4. Results of the Judicial Inquiry will be Reviewed in the Annual Surveillance Audit

The federal government's judicial inquiry into Fraser River sockeye is due to report in August 2011. The inquiry's recommendations will be taken into account in the mandatory annual MSC surveillance audits-new conditions on the fishery could be required.

In the meantime, the 600-page report on the BC sockeye fishery produced by the independent certifier during the MSC process is available to the commission undertaking the inquiry.

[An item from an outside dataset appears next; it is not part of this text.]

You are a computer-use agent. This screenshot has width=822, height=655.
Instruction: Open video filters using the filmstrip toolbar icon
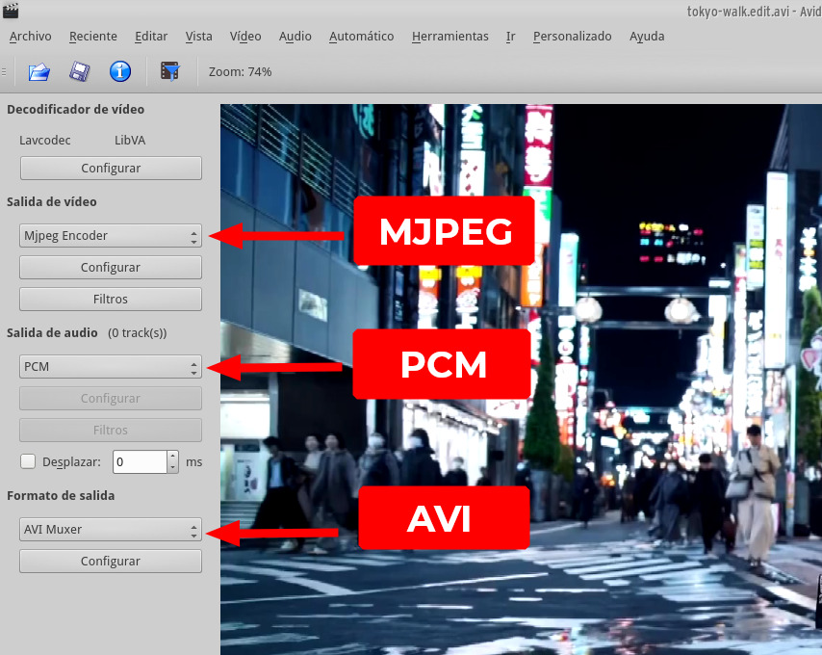[x=170, y=71]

5. Fraser Fisheries are Managed to Avoid Stocks of Concern

The Fraser River has some 40 populations of sockeye, divided and managed according to four main stock groupings. A handful of those populations are depressed, just as some populations are in Alaska; the great majority are not. DFO carefully shapes fisheries to avoid stocks of concern.

Sockeye fisheries have changed dramatically since 1995 with commercial harvest rates plummeting from 80 per cent to 20-30 per cent, sometimes even lower.

For stocks of concern-such as Cultus Lake and Sakinaw Lake sockeye-recovery plans are underway. MSC certification with seven conditions on Cultus and Sakinaw alone requires those plans to continue.

6. BC Fishermen Deserve to Be Treated Like Alaskan Fishermen by the MSC

BC and Alaskan fishermen harvest the same species in the same geographic region using the same gear and selling the same products to the same markets. Indeed, Alaska harvests sockeye destined for British Columbia rivers which it sells as MSC certified. MSC methodology requires a consistent approach to similar assessments.

The BC assessment team noted that its assessment treats Canadian sockeye populations more rigorously than does the equivalent Alaskan MSC assessment. BC fishermen accept the stringent conditions that this imposes, including the conditions on Cultus and Sakinaw.

MSC certification is the best tool to ensure the protection of Fraser sockeye now and in the future.